ACTION ITEM: Beginning with the line containing "The height and", transcribe every line exactly down to the last one in the records below, and drop the pictures.

[Recorded data]
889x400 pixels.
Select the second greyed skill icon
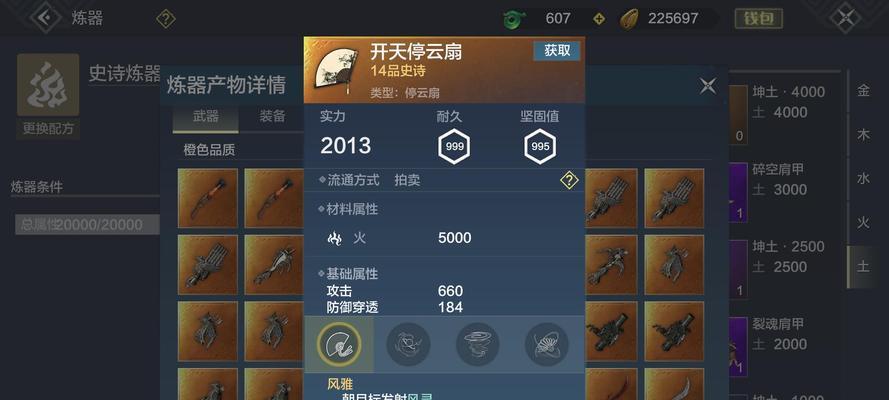[408, 344]
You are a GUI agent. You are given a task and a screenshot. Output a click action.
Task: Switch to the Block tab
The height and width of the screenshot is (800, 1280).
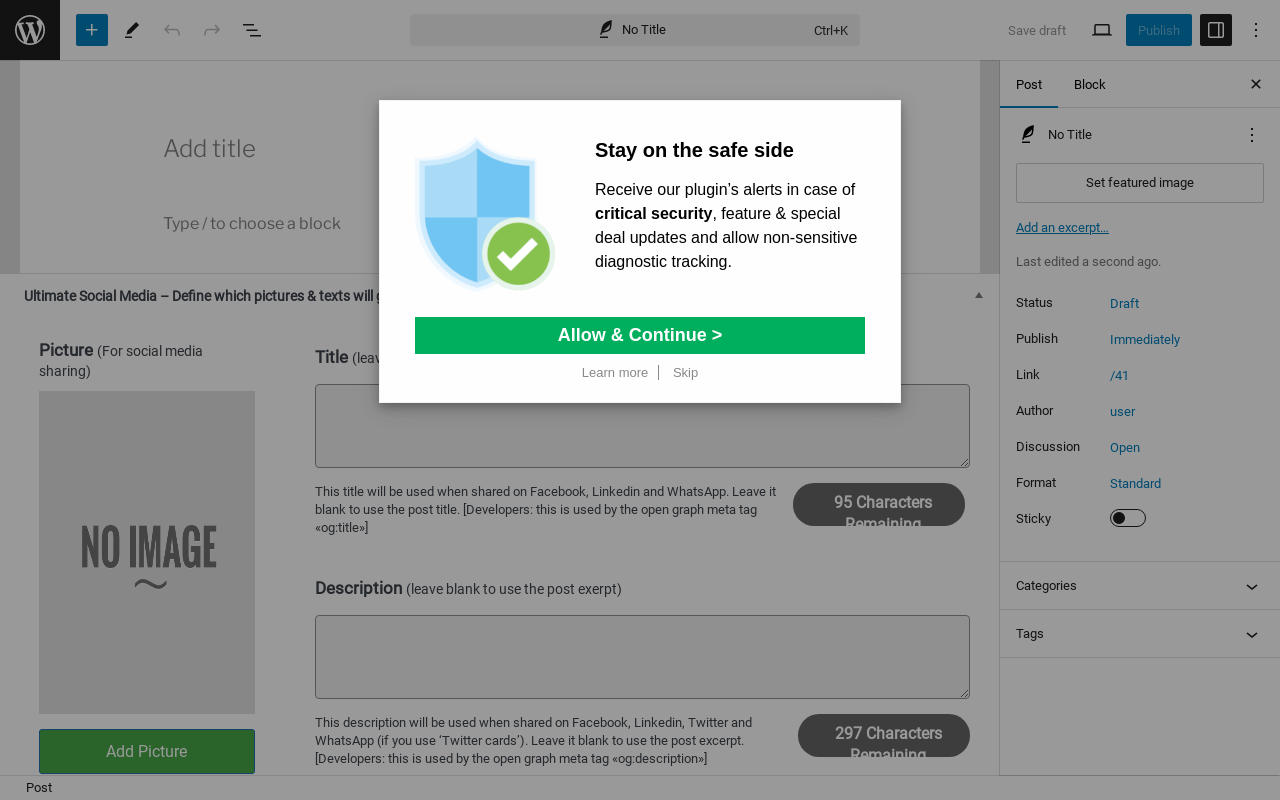click(1090, 85)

TASK SOLUTION:
The height and width of the screenshot is (800, 1280).
click(1090, 85)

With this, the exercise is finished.